Outside of Beirut, up in the mountains of Aley, a series of old Ottoman stables have been converted into a residence for Syrian artists. Since it was first opened by Raghad Mardini in May 2012, Art Residence Aley has hosted numerous artists, including Iman Hasbani and Anas Homsi. Both now live in Berlin. Beirut, for some, is only transitory. 

“It has given me a wider vision of the world,” says the artist and film director Hazem Alhamwi of his own exile in Berlin. “Maybe it’s more painful, but it’s more real. It is training for how to change pain into creative energy. Since 2014 I have been painting a collection I call ‘Homeland in the Imagination’. It might be our destiny to have Syria only in our imagination.”

Alhamwi is best known for “From My Syrian Room,” a documentary in which, through art and conversation, he attempts to understand how Syrians have learned to live with the distress and anxiety caused by war. It was while editing the film in France in 2013 that he realized he could not return to Syria, he said.

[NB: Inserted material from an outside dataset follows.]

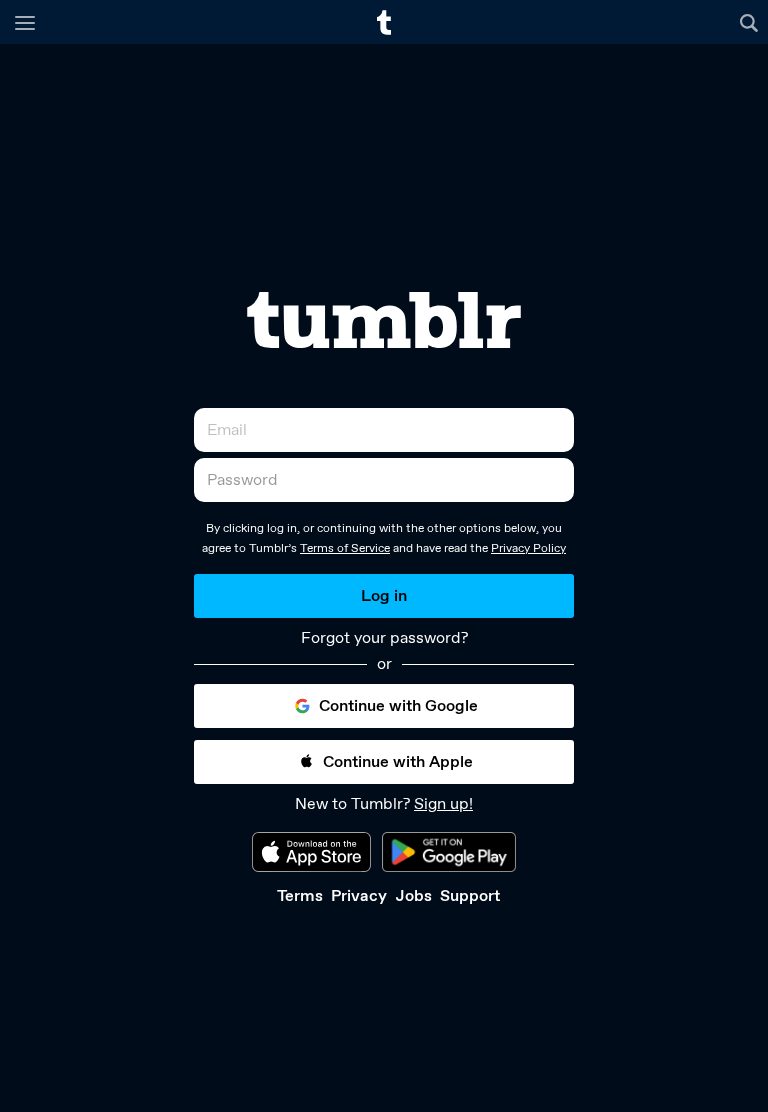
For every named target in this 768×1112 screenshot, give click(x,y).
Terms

“I feel tired,” he told Arab News. “I feel as if I have one leg here — where I have to integrate, and want to — and the other leg in Syria, where I cannot stop being interested in what is happening. My family, my friends and my memories are still there. On the other hand, I feel like I am discovering another kind of violence, moving from living under a military dictatorship to the dictatorship of money. It’s a smooth violence written on smooth paper and put into a clean envelope. I feel myself in the stomach of the capitalist machine.”

For many exiled Syrian artists, their work is an expression of grief; a way to portray an overwhelming sense of loss. For others, those expressions are more subtle.

“We watch so many lies on TV, that it looks like art could be the only honest witness to modern times,” said Alhamwi, whose next film, produced by Zeina Zahreddine and Florian Schewe, will examine issues of identity. “Even many people’s facial expressions are not real. But good art is not only a mirror of the artist, but also of the spirit of the time they live in; or it’s at least the result of this reaction (of) the artist (to) the era.

“Art always tries to get people to pay more attention and not to repeat the same mistakes, but to learn from them instead. In wars, where the feelings of people are ignored and all the focus is on weapons, killing, fire and iron, art protects people’s real memory, away from any agenda or propaganda. It is this complicated memory that reflects the events, the emotions and the point of view of the artist. That is why art is needed in war as a special documentation. To tell the stories of people who didn’t get involved, because of position or fate,” he continued. “Art is a way for artists to survive in a world controlled by violence.”